Requirement — Please write out the data below word for word, leaving out the pictures.

·····

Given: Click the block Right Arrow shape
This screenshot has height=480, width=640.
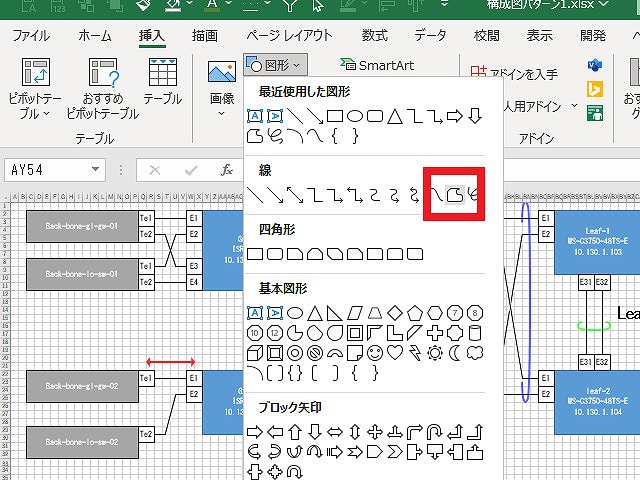Looking at the screenshot, I should click(x=255, y=431).
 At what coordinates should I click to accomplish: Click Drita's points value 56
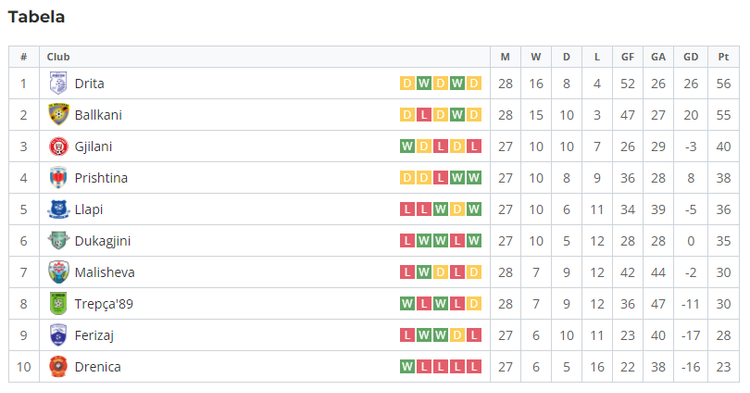point(723,84)
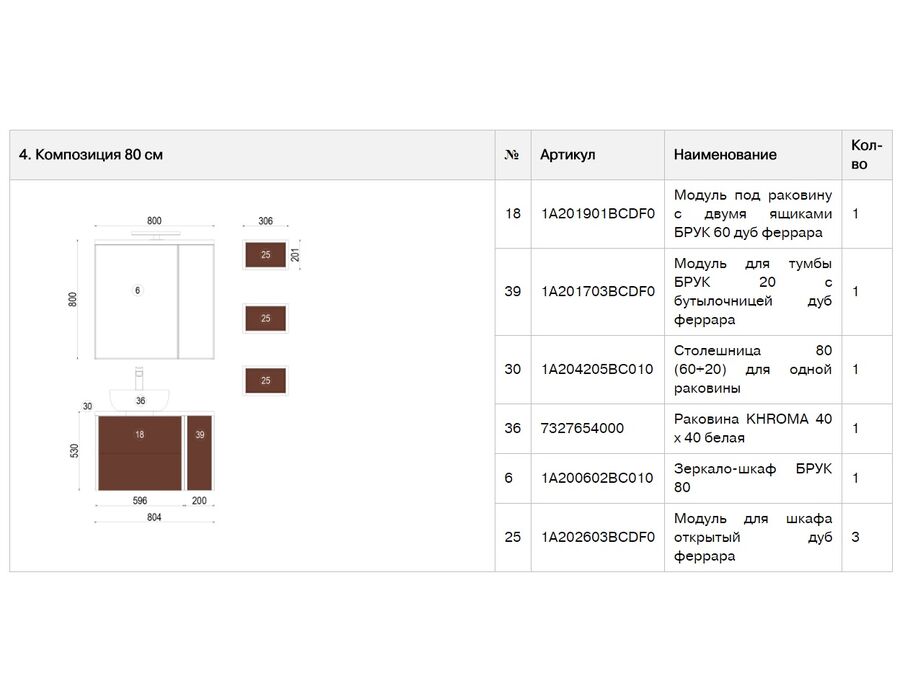Image resolution: width=900 pixels, height=700 pixels.
Task: Click the mirror cabinet marker 6 in diagram
Action: (137, 290)
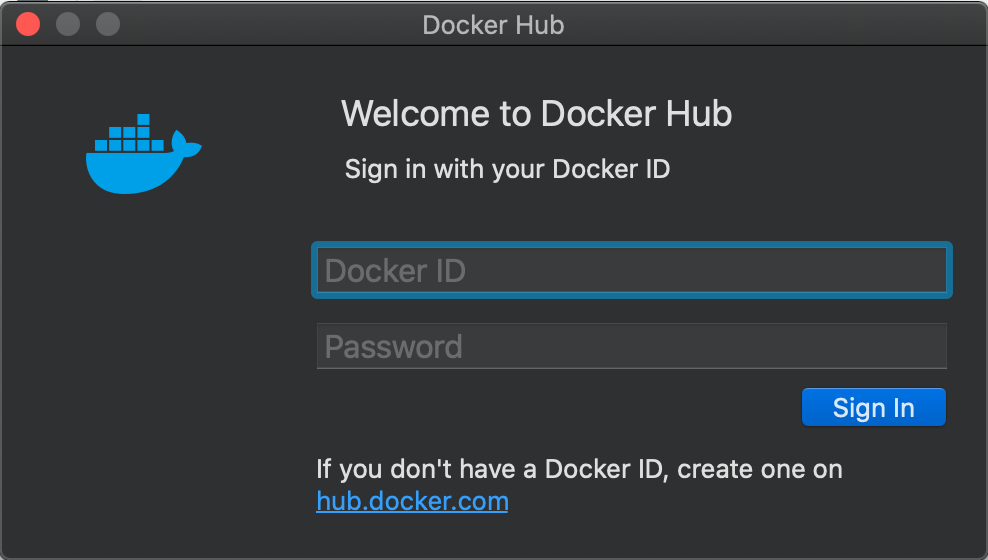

·····

Written answer —
Given: Click the block Right Arrow shape
This screenshot has height=480, width=640.
Looking at the screenshot, I should click(x=255, y=431).
 At what coordinates should I click to accomplish: Click Drita's points value 56
point(723,84)
Image resolution: width=900 pixels, height=700 pixels.
Task: Click the mirror cabinet marker 6 in diagram
Action: (137, 290)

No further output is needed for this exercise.